Twitter, set to be the most high-profile tech listing since Facebook burst onto the bourse 18 months ago, is offering investors a growth dream even as it cautions on future profitability.
Twitter has yet to reveal a price range, although an analyst has run the numbers and came up with a listing market capitalisation of $12.8 billion - a far cry from the $100 billion Facebook was worth when it splashed onto the Nasdaq.
Twitter, which pushes out more than 500 million tweets a day, has proposed the share code TWTR, which is similar to the abbreviation contained in the first tweet, sent by co-founder Jack Dorsey, on 21 March 2006.
Dorsey, credited with creating the 140-character sharing network, tweeted: "Just setting up my twttr."
Small fry?
Facebook, the biggest tech listing at the time, saw its stock plummet 16% after a week as reality set in and questions started being asked about just how much it was worth. A year-and-a-half later, and those who stayed the course have seen their initial investment grow by a third as the stock is now at $51.06 - compared with the $38 it listed at.

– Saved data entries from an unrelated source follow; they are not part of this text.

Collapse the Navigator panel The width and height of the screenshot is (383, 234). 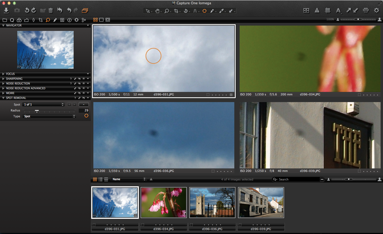coord(3,25)
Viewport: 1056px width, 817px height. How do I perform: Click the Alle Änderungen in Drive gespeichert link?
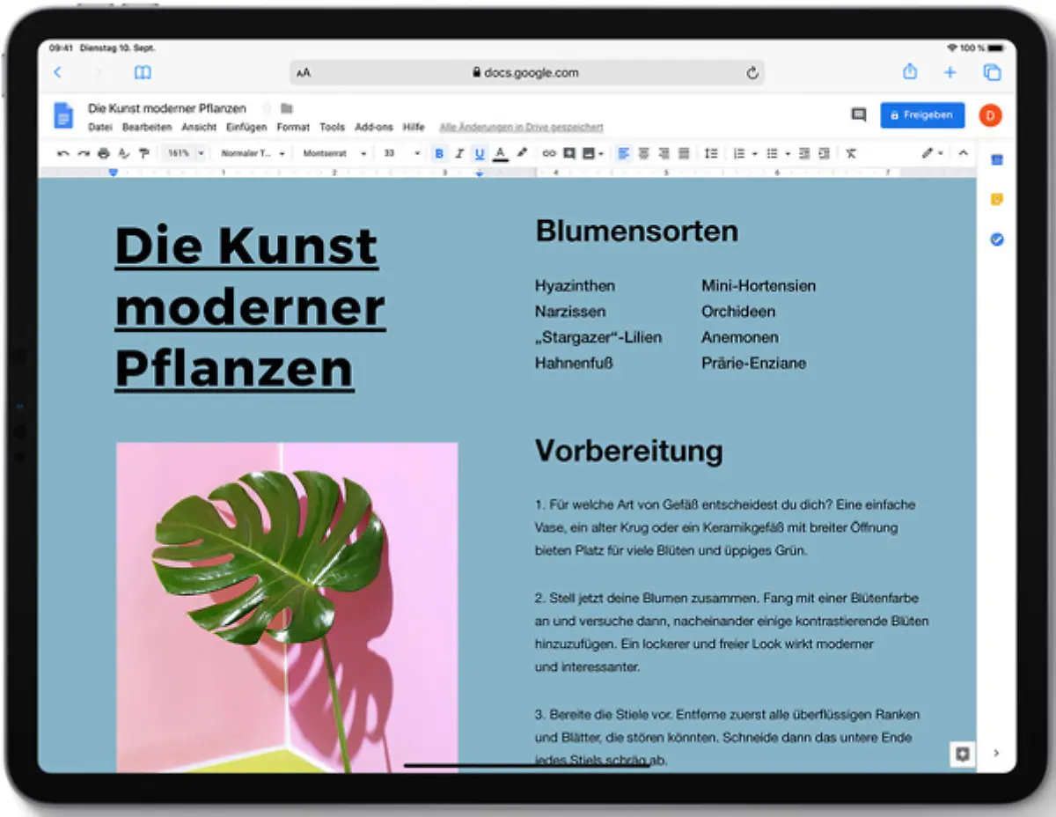click(521, 128)
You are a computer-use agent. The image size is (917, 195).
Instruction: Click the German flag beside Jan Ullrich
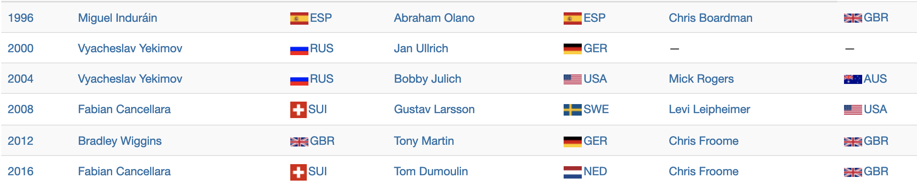[x=572, y=49]
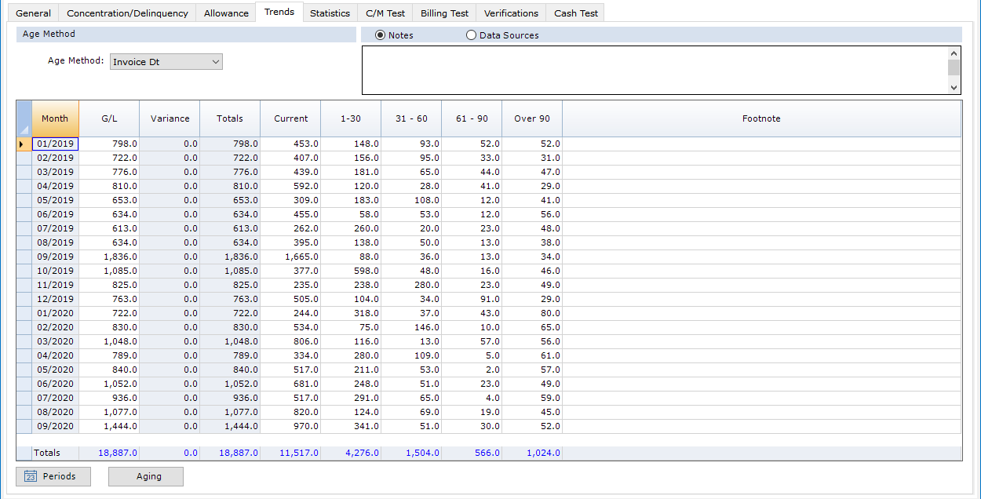The height and width of the screenshot is (499, 981).
Task: Click the Month column header
Action: tap(55, 118)
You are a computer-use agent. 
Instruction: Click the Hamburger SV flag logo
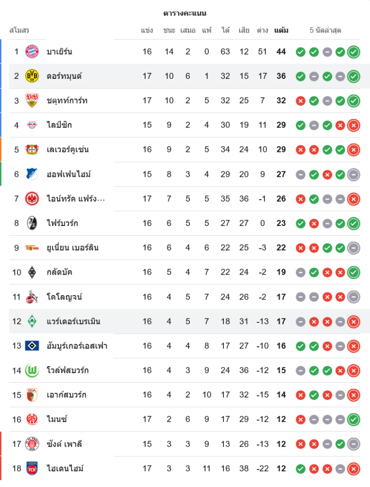click(x=32, y=346)
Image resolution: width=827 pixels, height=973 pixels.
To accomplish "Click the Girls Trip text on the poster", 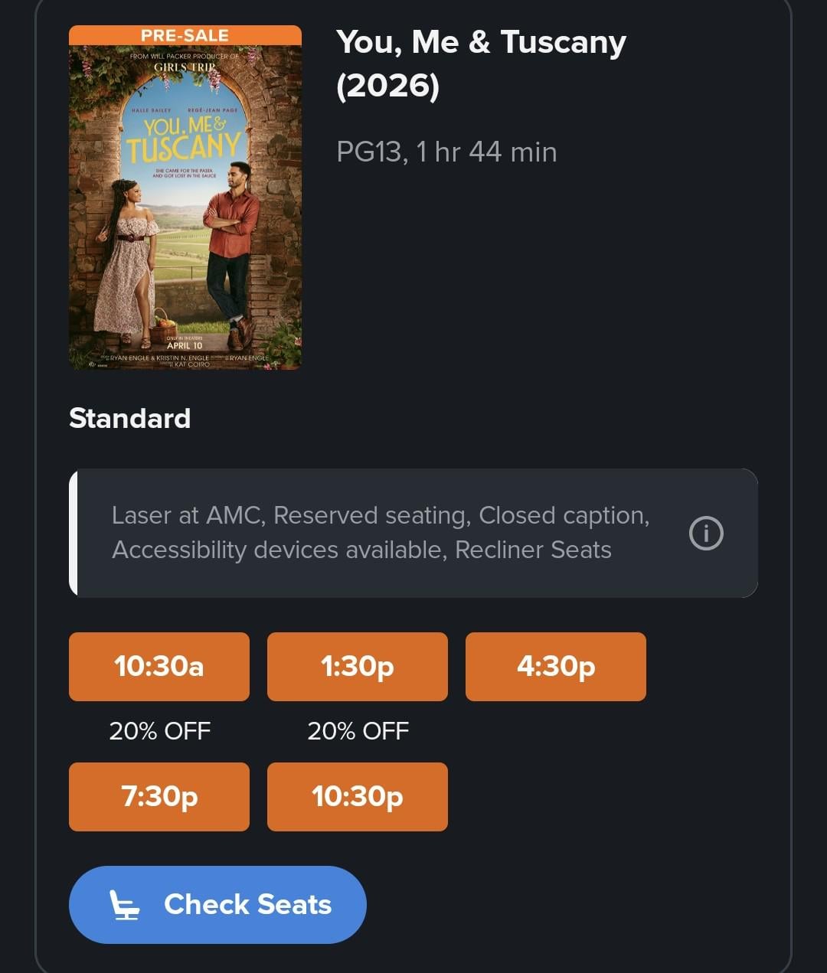I will (x=185, y=67).
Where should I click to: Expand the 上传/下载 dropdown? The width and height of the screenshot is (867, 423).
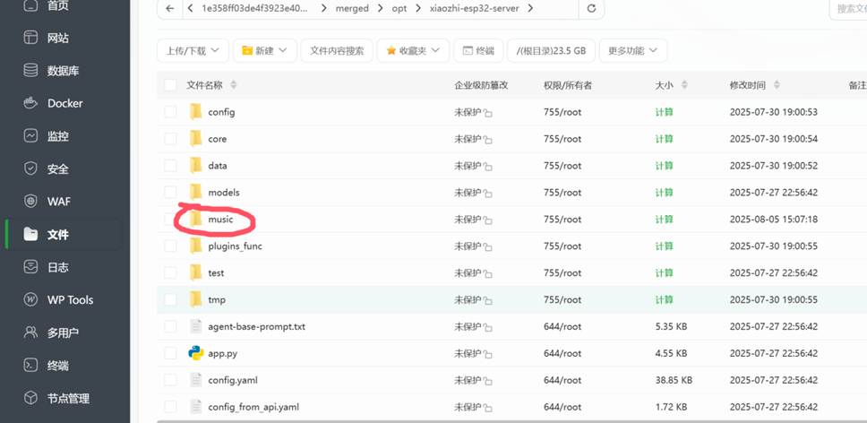pyautogui.click(x=193, y=51)
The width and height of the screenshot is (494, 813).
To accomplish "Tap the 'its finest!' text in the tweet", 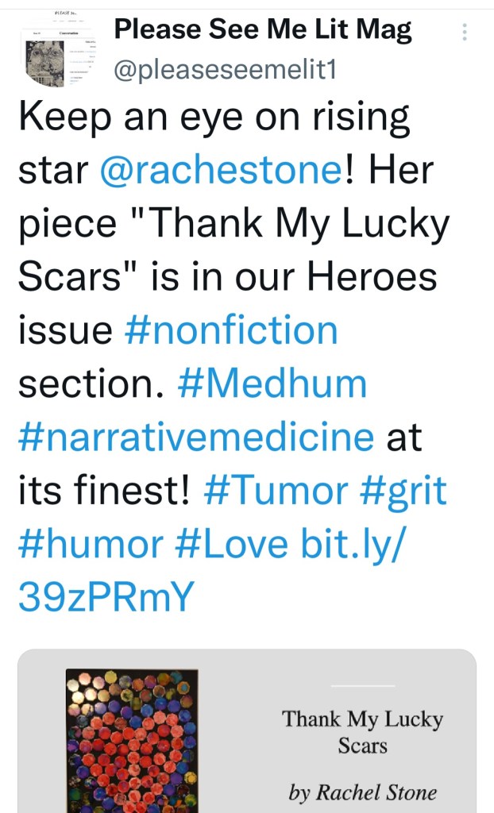I will [104, 491].
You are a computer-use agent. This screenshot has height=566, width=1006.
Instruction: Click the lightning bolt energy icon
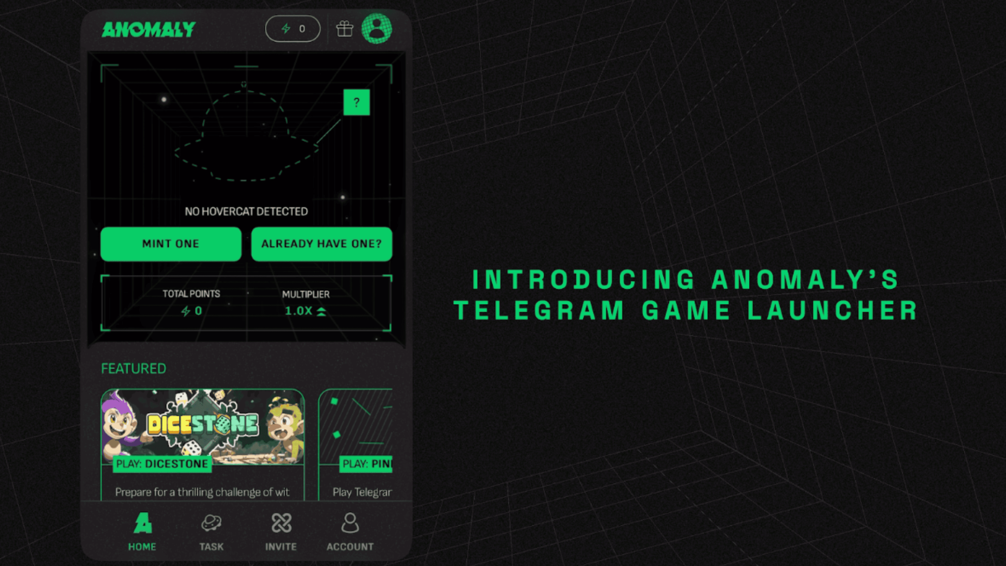(285, 28)
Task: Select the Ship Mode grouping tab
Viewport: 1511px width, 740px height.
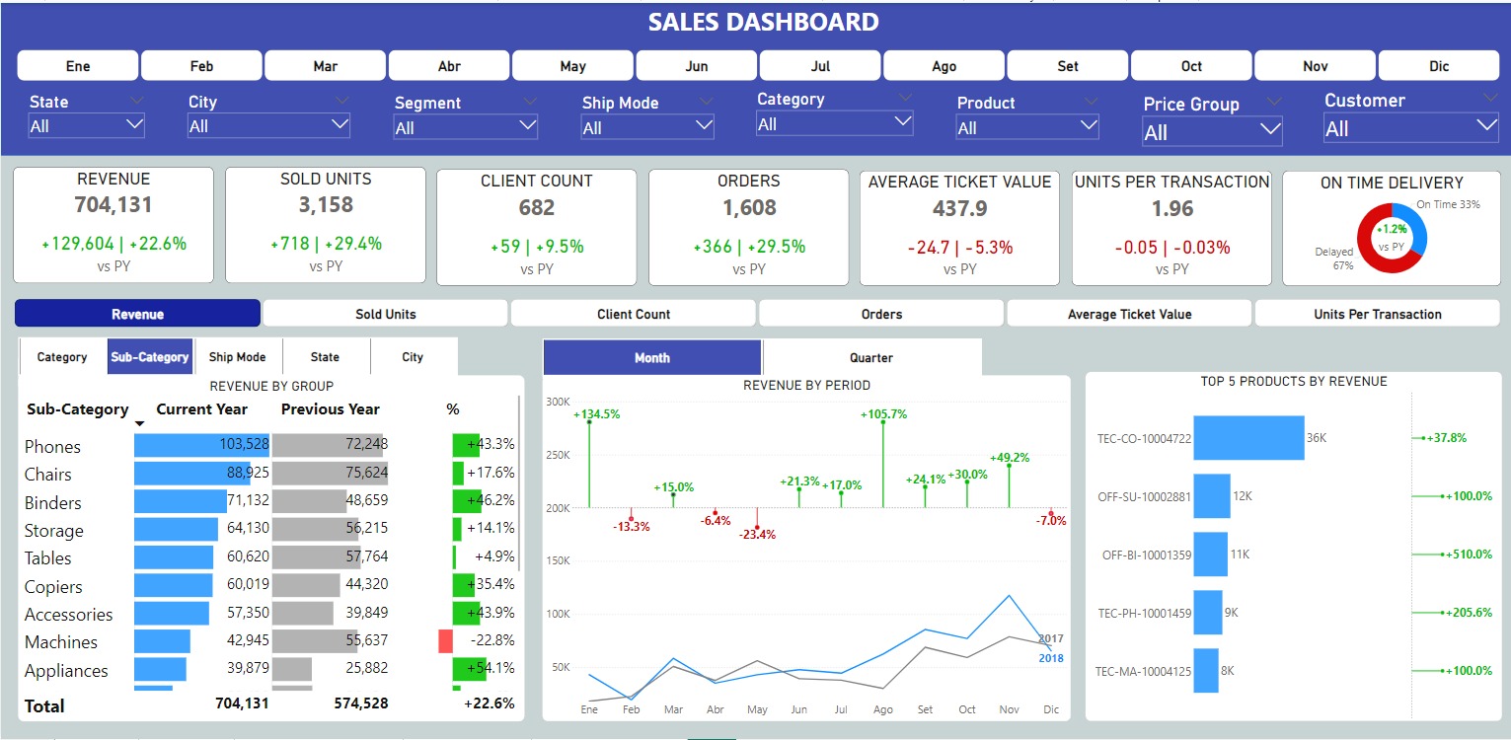Action: point(237,357)
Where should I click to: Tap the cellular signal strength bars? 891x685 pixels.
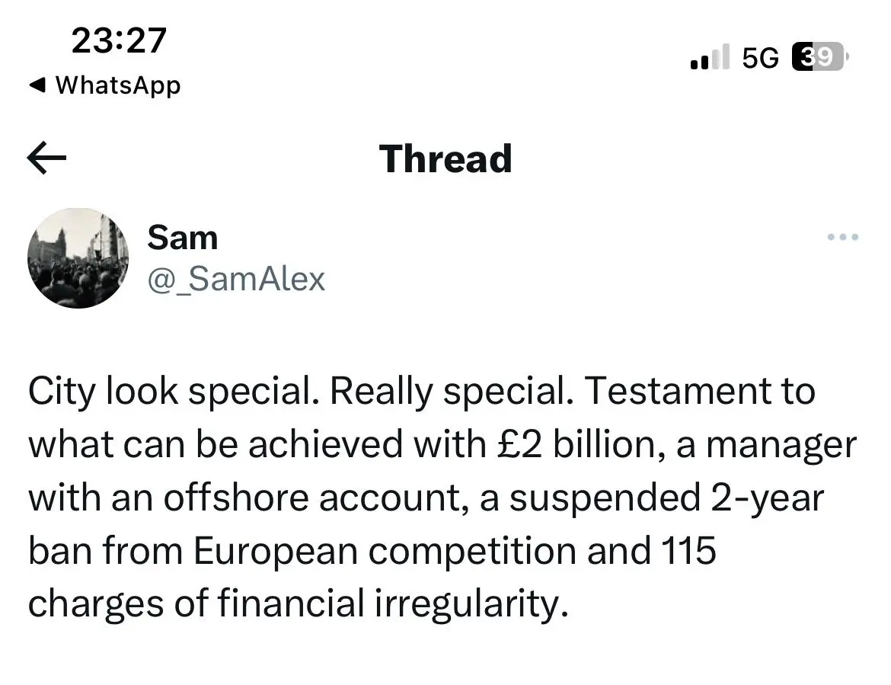[x=709, y=57]
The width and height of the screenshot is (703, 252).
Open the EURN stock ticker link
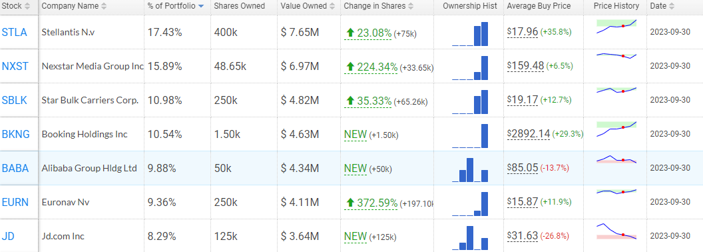(15, 202)
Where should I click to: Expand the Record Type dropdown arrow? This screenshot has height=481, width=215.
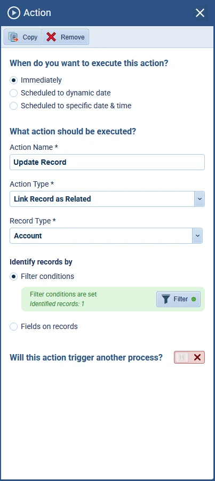197,236
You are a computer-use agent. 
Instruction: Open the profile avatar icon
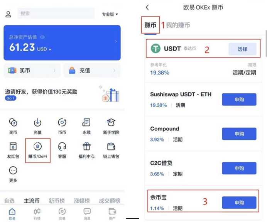pos(8,14)
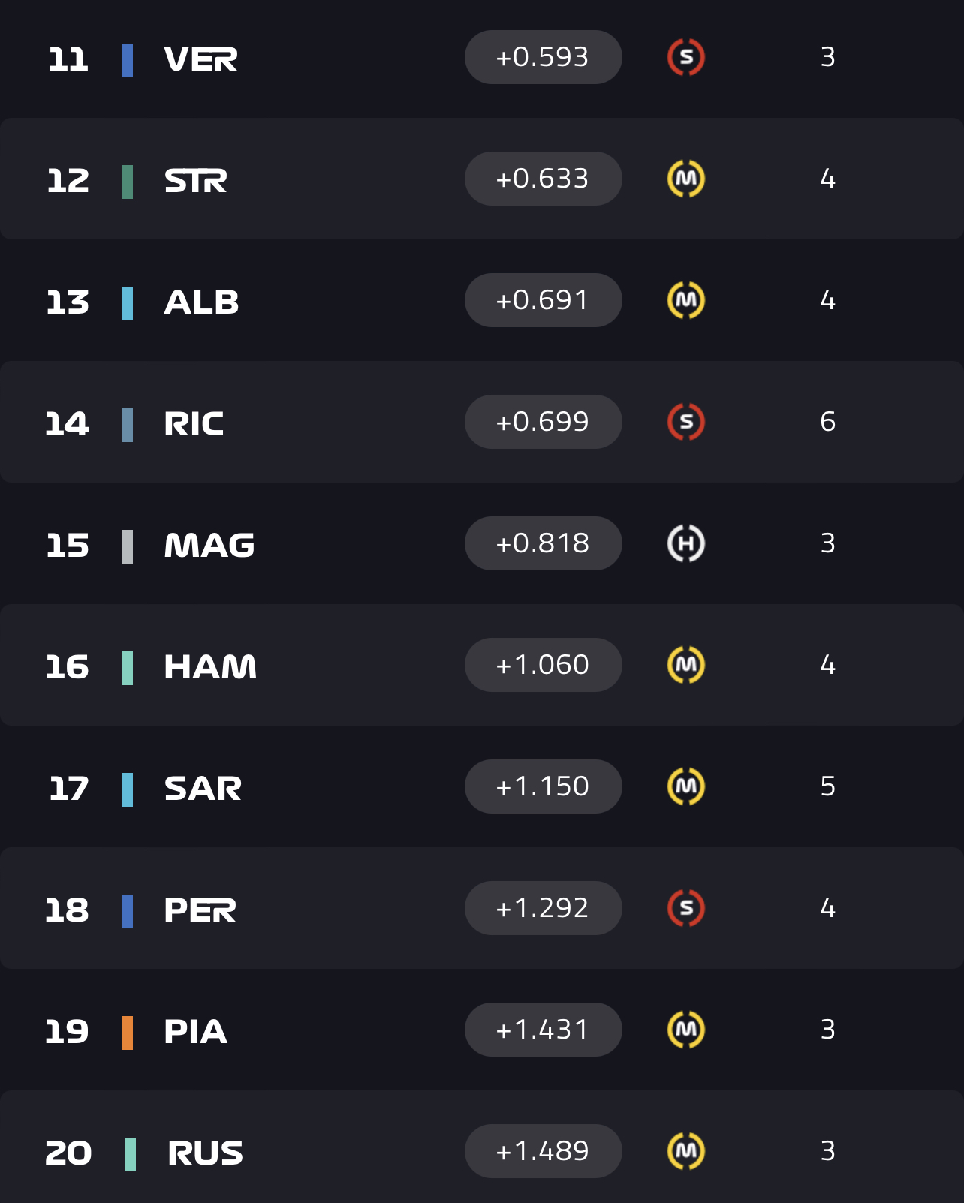The width and height of the screenshot is (964, 1203).
Task: Click the +0.593 gap pill for VER
Action: [543, 57]
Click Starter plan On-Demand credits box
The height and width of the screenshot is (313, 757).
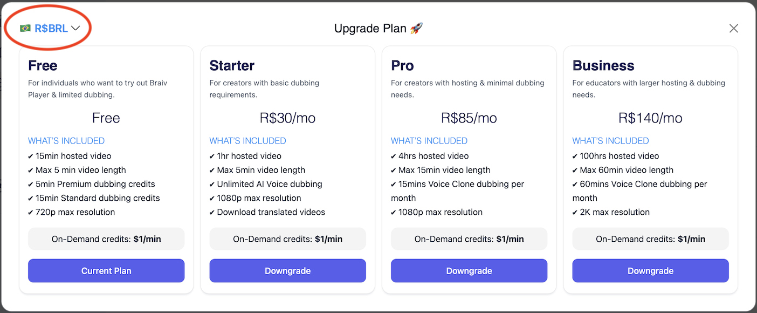(287, 239)
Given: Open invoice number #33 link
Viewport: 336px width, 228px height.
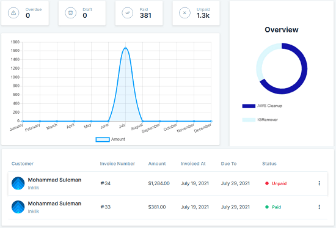Looking at the screenshot, I should [106, 207].
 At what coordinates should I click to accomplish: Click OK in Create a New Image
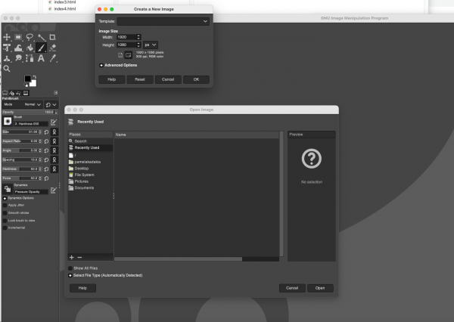196,79
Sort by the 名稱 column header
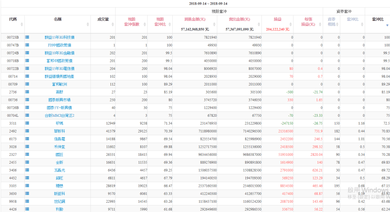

Vestact analyst Sasha Naryshkine pegs Twitter stock at around $25 a share, but says in a note that he is "#justguessing". This would make the loss-making company worth $12.5 billion. Reuters reports that punters are putting the value at between $10 billion and $20 billion.
Twitter, with more than 200 million monthly active users, has labelled itself as an "emerging growth company". Its common stock was last valued about two months ago, at $20.62 share. "People are paying for the future here," says Naryshkine.
Absa Investment analyst Chris Gilmour expected the company to be a bigger debut than its numbers suggest. He points out that LinkedIn - at $27.4 billion - is worth more than Twitter.
Naryshkine says people are buying into the growth potential. Twitter says there is a "significant" opportunity to expand its base. This will come through geographic expansion, although at slower growth rates, more mobile applications, and product development.
Opportunities also lie in platform partners and advertising, as it believes it can increase the value of its platform to make it more attractive to advertisers. Mobile drives Twitter, and accounts for more than 65% of its revenue, while three-quarters of its monthly users tweet through mobile devices, according to its filing.
Naryshkine says revenue has risen tenfold from 2010 to 2012, while costs are up three times in the same period. Twitter is "growing at a breakneck speed", he adds. "Early investors have been keen to invest in the business."
Risky business?
Yet, Twitter has made losses three years running. In the six months to June, it reported a gain - year-on-year - in revenue, to $253.6 million, but at the same time its loss surged 41% to $69.3 million. It has also cautioned that outstanding equity awards will weigh on its ability to move into the black in 2013 and 2014.
Twitter does not expect to declare any dividends in the "foreseeable" future.
Some of its income is made from selling data as it offers licences that allow partners to search and analyse tweets; both historical and real-time. Naryshkine says it is not just about advertising, but also about other opportunities such as applications to turn tweets into useful data.
Twitter warned, in its registration statement, that it faces several risks, among these being a failure to grow its user base, a loss of advertising (its biggest revenue source at 85%), users posting useless tweets, or not tweeting, and a need to expand internationally.
"A number of consumer-oriented Web sites that achieved early popularity have since seen their user bases or levels of engagement decline, in some cases precipitously. There is no guarantee that we will not experience a similar erosion of our user base or engagement levels," it says.
Twitter notes that it competes against many companies to attract and engage users. This includes companies that "have greater financial resources and substantially larger user bases", such as Facebook (including Instagram), Google, LinkedIn, Microsoft and Yahoo.
It cautions that these companies could grow at its expense.
Twitter adds it could face government shutdowns, lawsuits and intellectual property claims. It may also need more capital to support operations, or the growth of its business, it says.
The social media network spends substantially on research and development - $24.2 million in the six months to June - and has ramped up its staff complement, adding 1 800 people to its payroll between January 2010 and the end of June. It intends to keep investing, and hiring.
Proceeds from the listing, through which it wants to raise $1 billion, are set to go into working capital and capital spending. It expects to spend between $225 million and $275 million on capital this year as it ramps up.
"Yes, risky, but growing like crazy," adds Naryshkine.